To do :: The expected output is every record below, transcribed exactly, with the pictures left out.

Collected data entries:
-*-
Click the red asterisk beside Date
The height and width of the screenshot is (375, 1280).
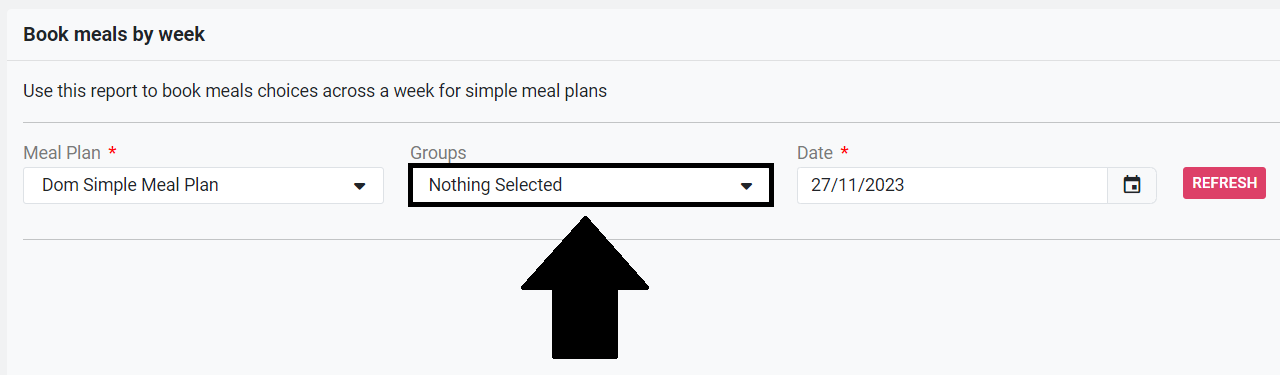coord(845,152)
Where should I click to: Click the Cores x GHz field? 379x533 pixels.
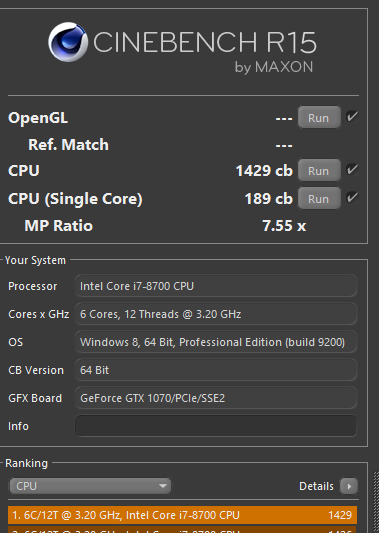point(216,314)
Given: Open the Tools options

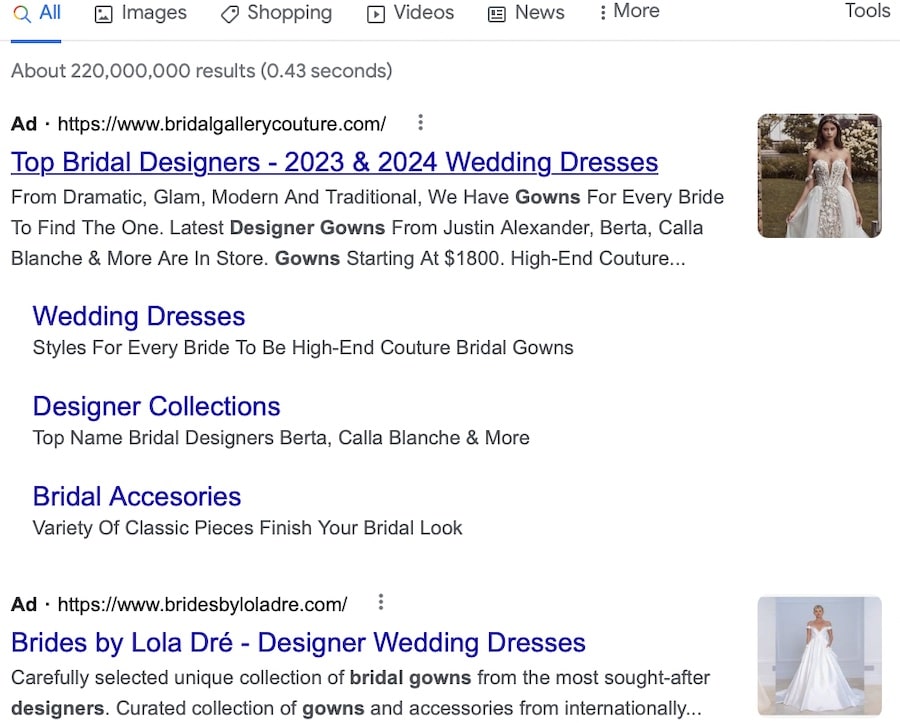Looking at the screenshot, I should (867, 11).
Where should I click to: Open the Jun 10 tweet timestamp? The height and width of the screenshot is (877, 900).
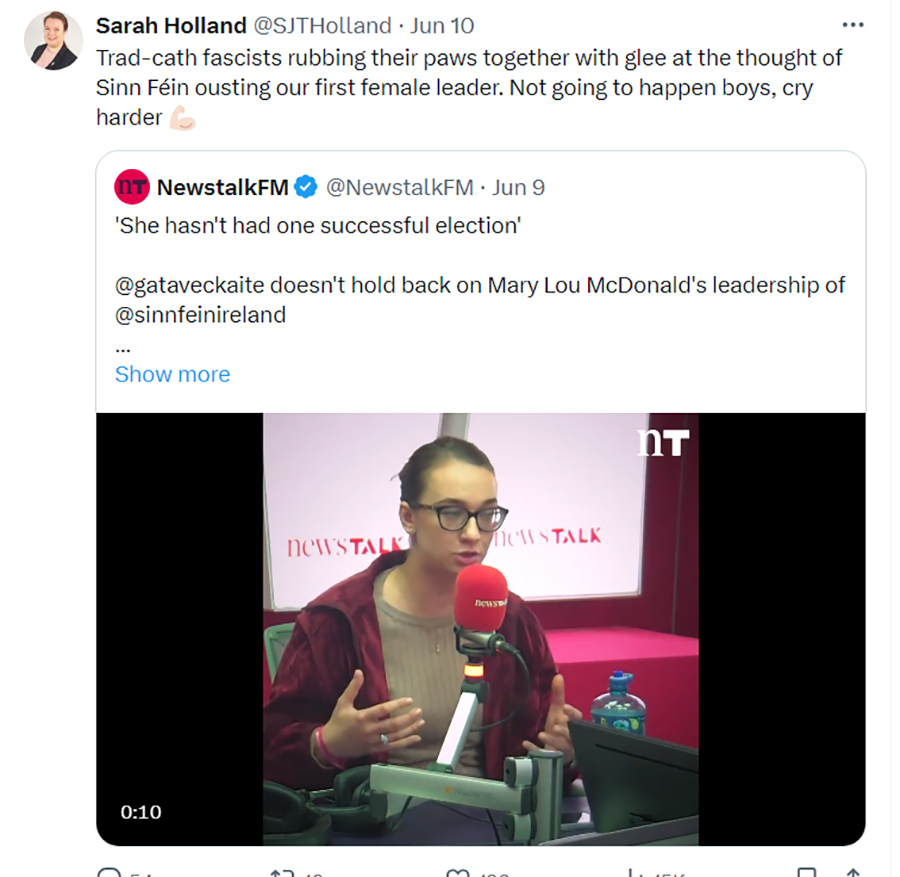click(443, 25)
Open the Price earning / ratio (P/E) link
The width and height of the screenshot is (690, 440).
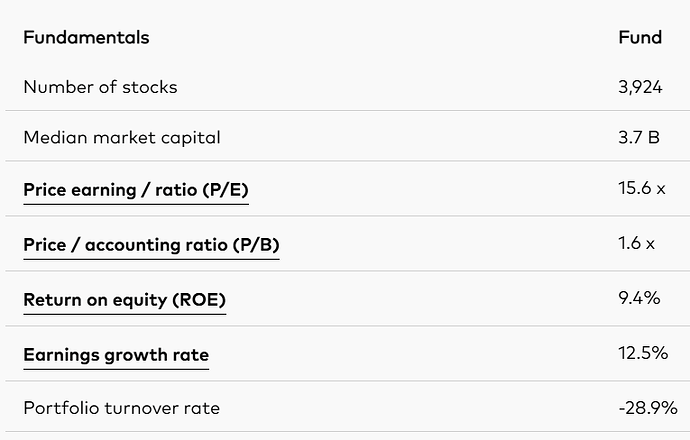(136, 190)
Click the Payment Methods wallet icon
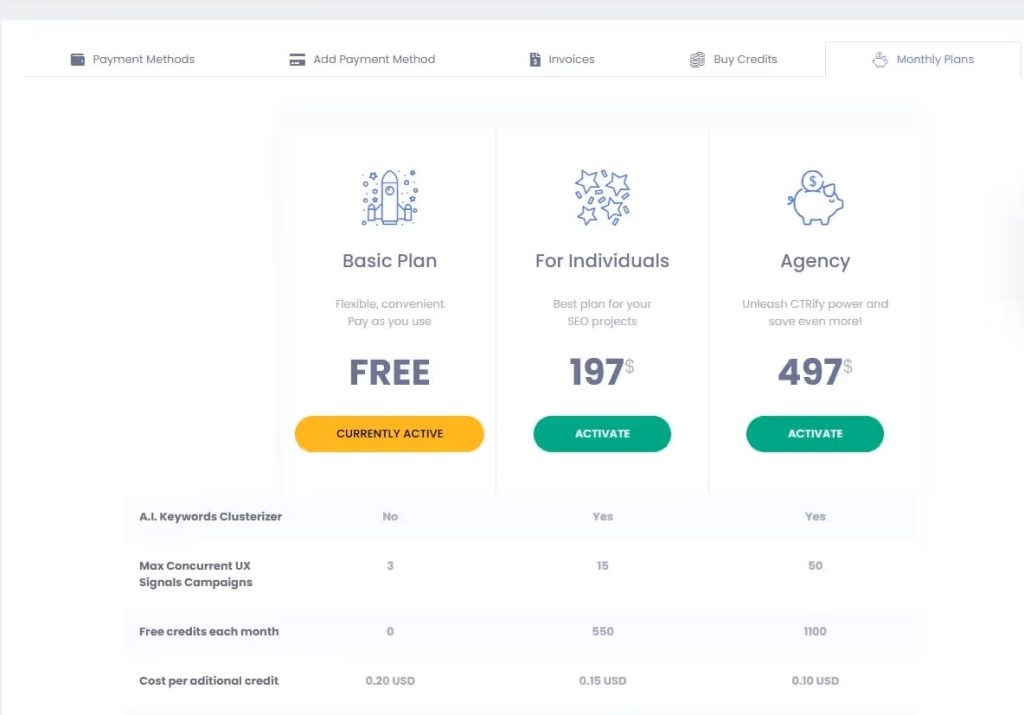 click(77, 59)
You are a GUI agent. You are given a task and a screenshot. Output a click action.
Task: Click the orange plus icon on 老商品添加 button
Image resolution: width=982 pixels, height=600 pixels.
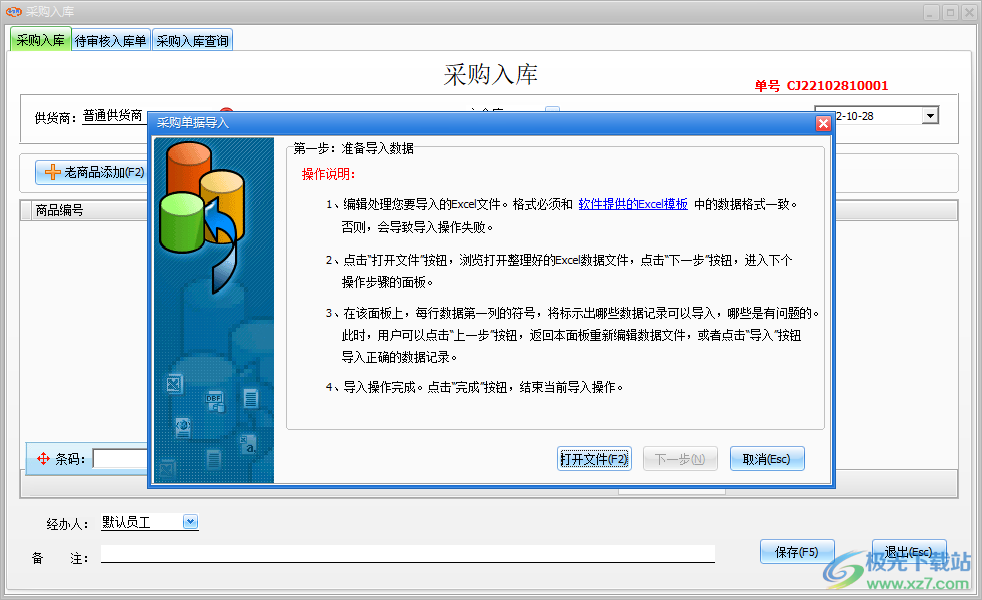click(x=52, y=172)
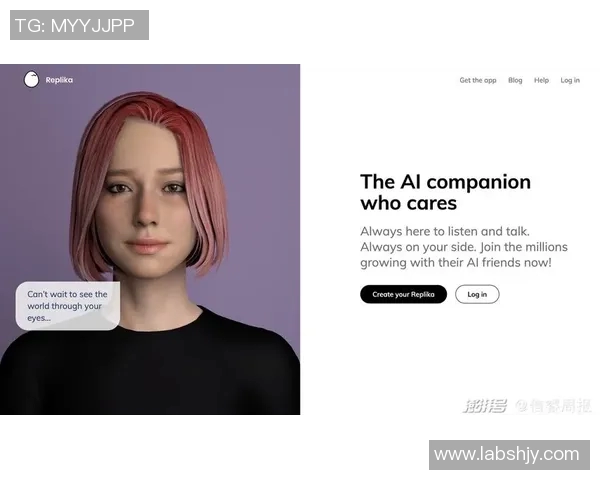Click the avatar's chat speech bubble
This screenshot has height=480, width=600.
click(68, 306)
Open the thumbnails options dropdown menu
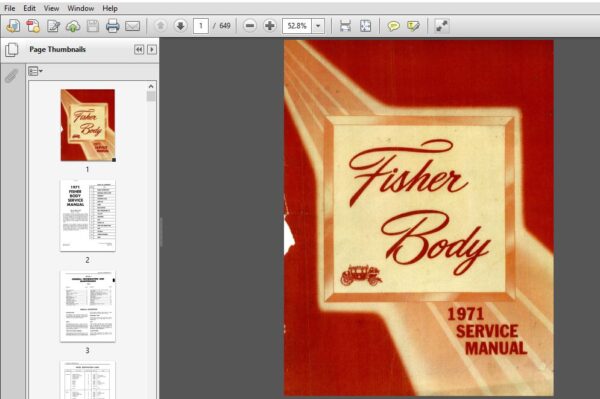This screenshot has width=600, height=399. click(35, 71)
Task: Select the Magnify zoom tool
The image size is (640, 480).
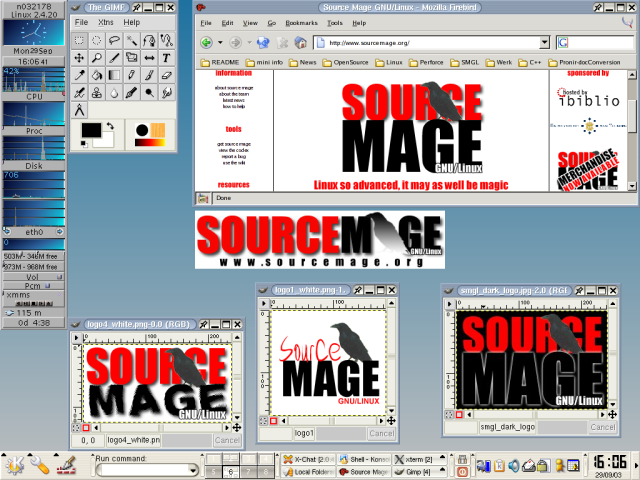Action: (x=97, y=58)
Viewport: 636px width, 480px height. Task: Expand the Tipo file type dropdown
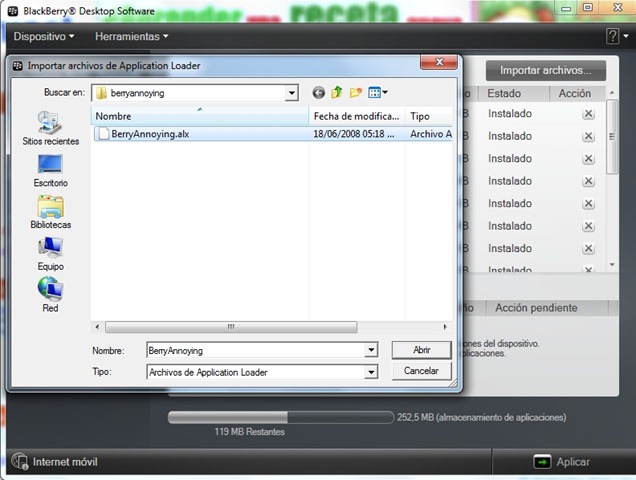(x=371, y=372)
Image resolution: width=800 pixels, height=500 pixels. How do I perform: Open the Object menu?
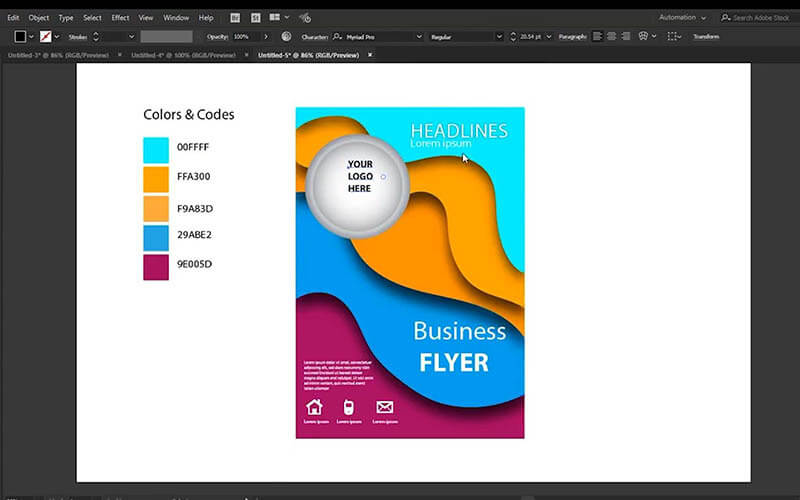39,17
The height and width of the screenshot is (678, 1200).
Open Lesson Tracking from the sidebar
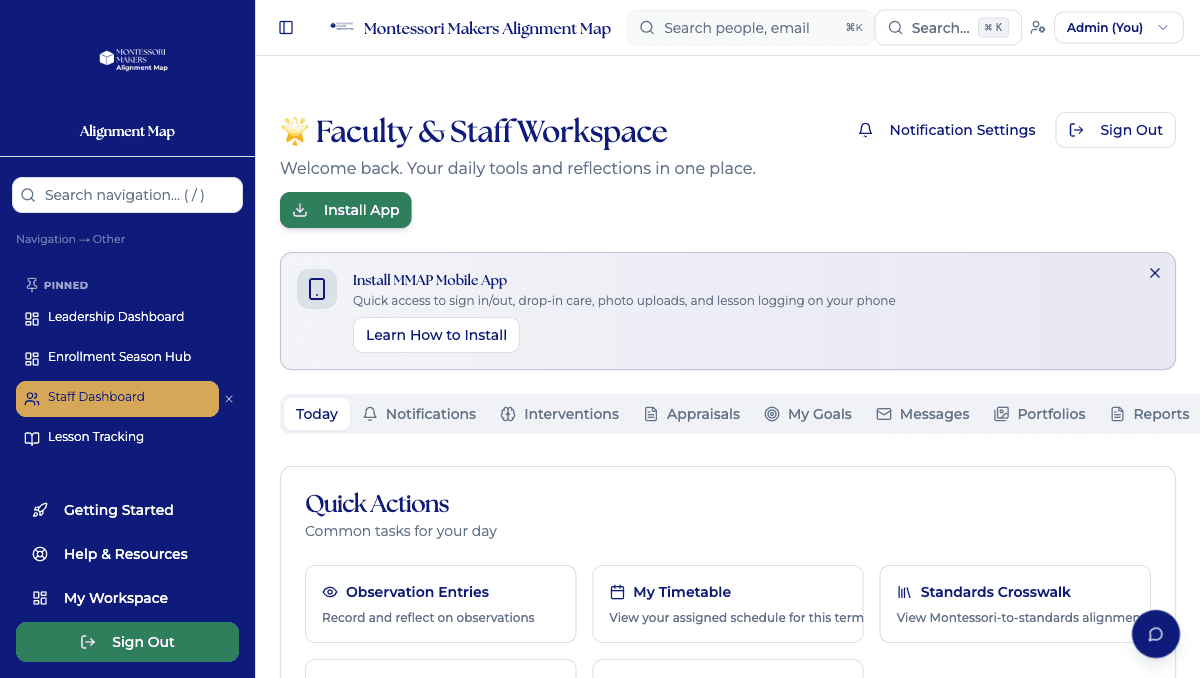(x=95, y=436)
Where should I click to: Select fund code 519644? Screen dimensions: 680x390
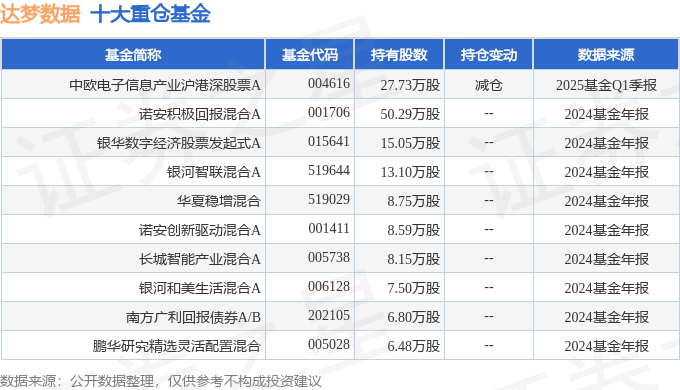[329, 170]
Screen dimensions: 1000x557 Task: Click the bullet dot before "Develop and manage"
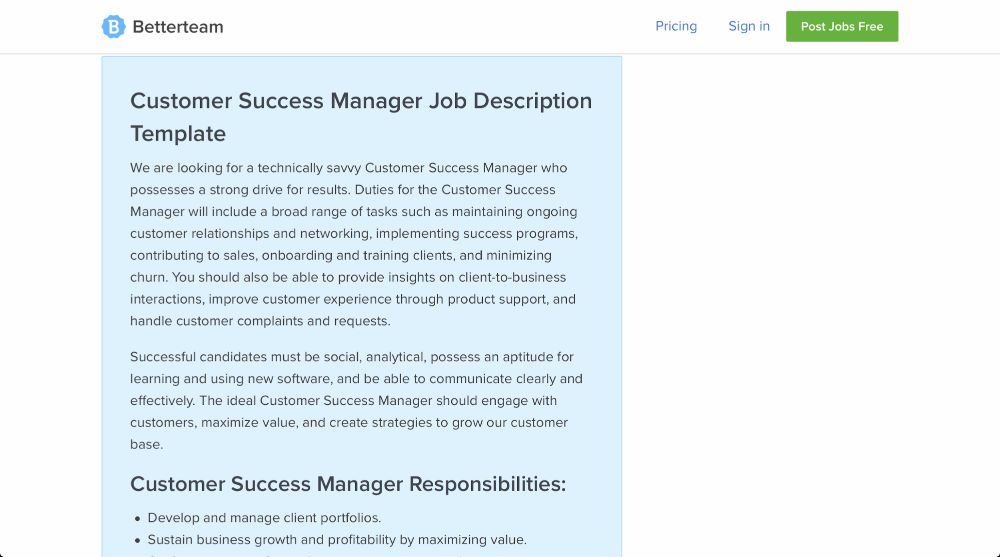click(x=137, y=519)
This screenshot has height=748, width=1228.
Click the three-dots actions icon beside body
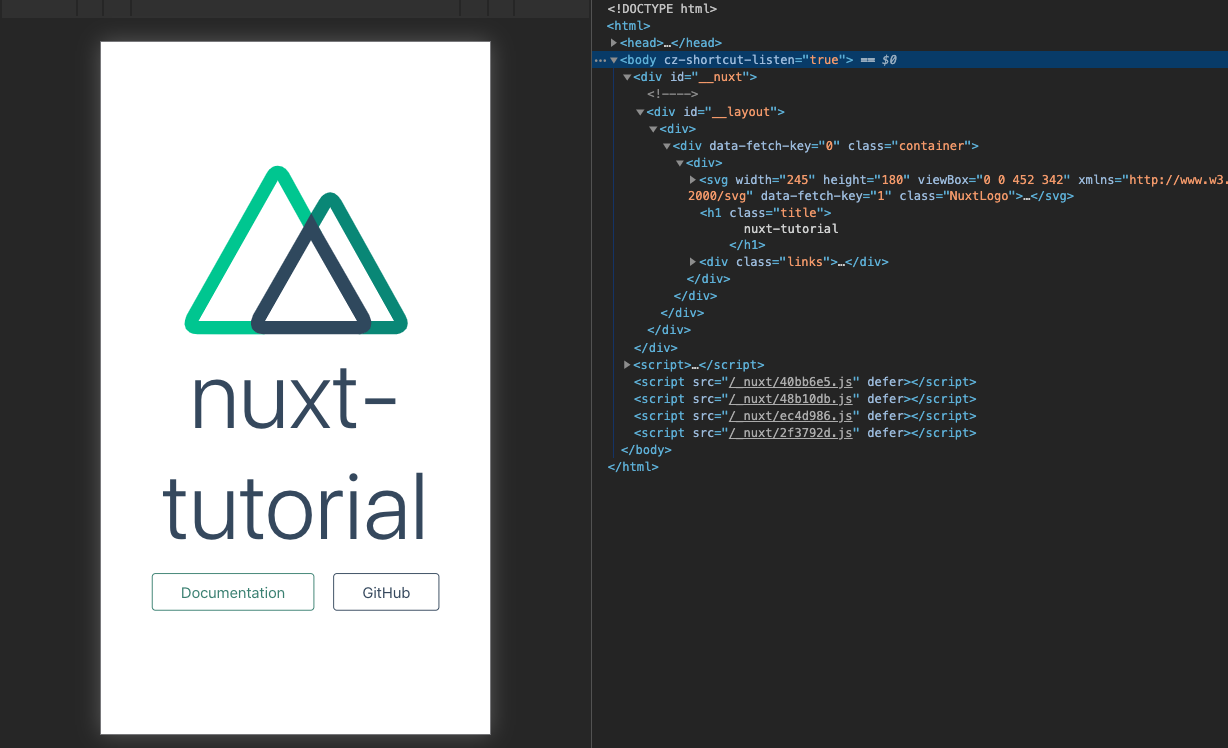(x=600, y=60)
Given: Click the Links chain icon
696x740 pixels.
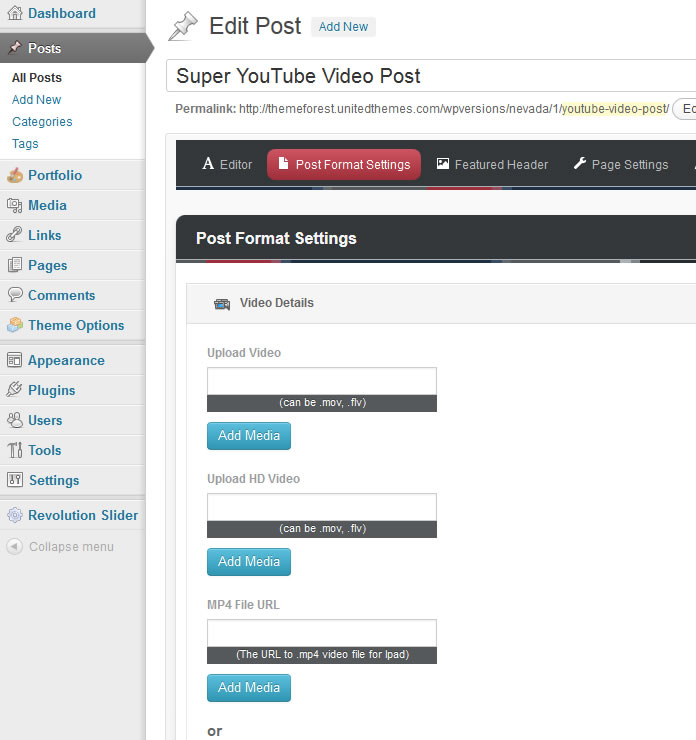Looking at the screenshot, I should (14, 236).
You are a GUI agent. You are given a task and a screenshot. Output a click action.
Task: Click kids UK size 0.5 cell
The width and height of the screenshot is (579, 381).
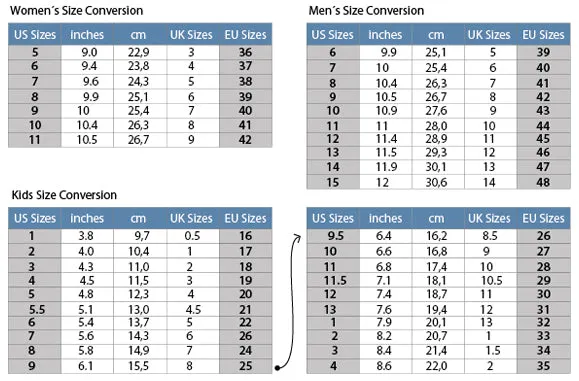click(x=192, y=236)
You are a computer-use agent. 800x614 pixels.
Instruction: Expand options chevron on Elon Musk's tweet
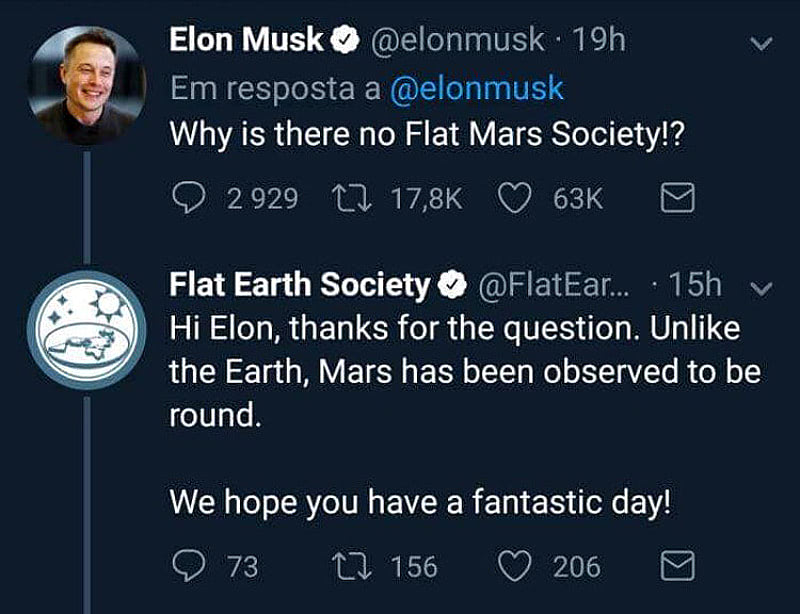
-*-
Exercise solution ::
Click the red asterisk beside Date
The height and width of the screenshot is (375, 1280).
coord(845,152)
Where should I click to: Click the Cores x GHz field? 379x533 pixels.
point(216,314)
Given: Open the Tools options

Looking at the screenshot, I should (867, 11).
Where should I click to: Open the Jun 10 tweet timestamp? The height and width of the screenshot is (877, 900).
click(443, 25)
Open the Price earning / ratio (P/E) link
The width and height of the screenshot is (690, 440).
(136, 190)
Click the Payment Methods wallet icon
 click(77, 59)
You are a GUI agent. You are given a task and a screenshot. Output a click action.
Task: Click the orange plus icon on 老商品添加 button
Image resolution: width=982 pixels, height=600 pixels.
click(x=52, y=172)
Click the avatar's chat speech bubble
This screenshot has height=480, width=600.
click(68, 306)
Open the thumbnails options dropdown menu
This screenshot has width=600, height=399. click(35, 71)
Task: Select the Magnify zoom tool
The image size is (640, 480).
Action: (x=97, y=58)
Viewport: 636px width, 480px height. Task: Expand the Tipo file type dropdown
(x=371, y=372)
Image resolution: width=800 pixels, height=500 pixels. How do I perform: Open the Object menu?
39,17
The height and width of the screenshot is (678, 1200).
Open Lesson Tracking from the sidebar
(x=95, y=436)
Where should I click to: Select fund code 519644? Screen dimensions: 680x390
[329, 170]
Screen dimensions: 1000x557 Task: Click the bullet dot before "Develop and manage"
click(x=137, y=519)
This screenshot has height=748, width=1228.
Click the three-dots actions icon beside body
(x=600, y=60)
Given: Click the Links chain icon
696x740 pixels.
Looking at the screenshot, I should (14, 236).
You are a GUI agent. You are given a task and a screenshot. Output a click action.
Task: Click kids UK size 0.5 cell
The width and height of the screenshot is (579, 381).
click(x=192, y=236)
You are a computer-use agent. 800x614 pixels.
Instruction: Expand options chevron on Elon Musk's tweet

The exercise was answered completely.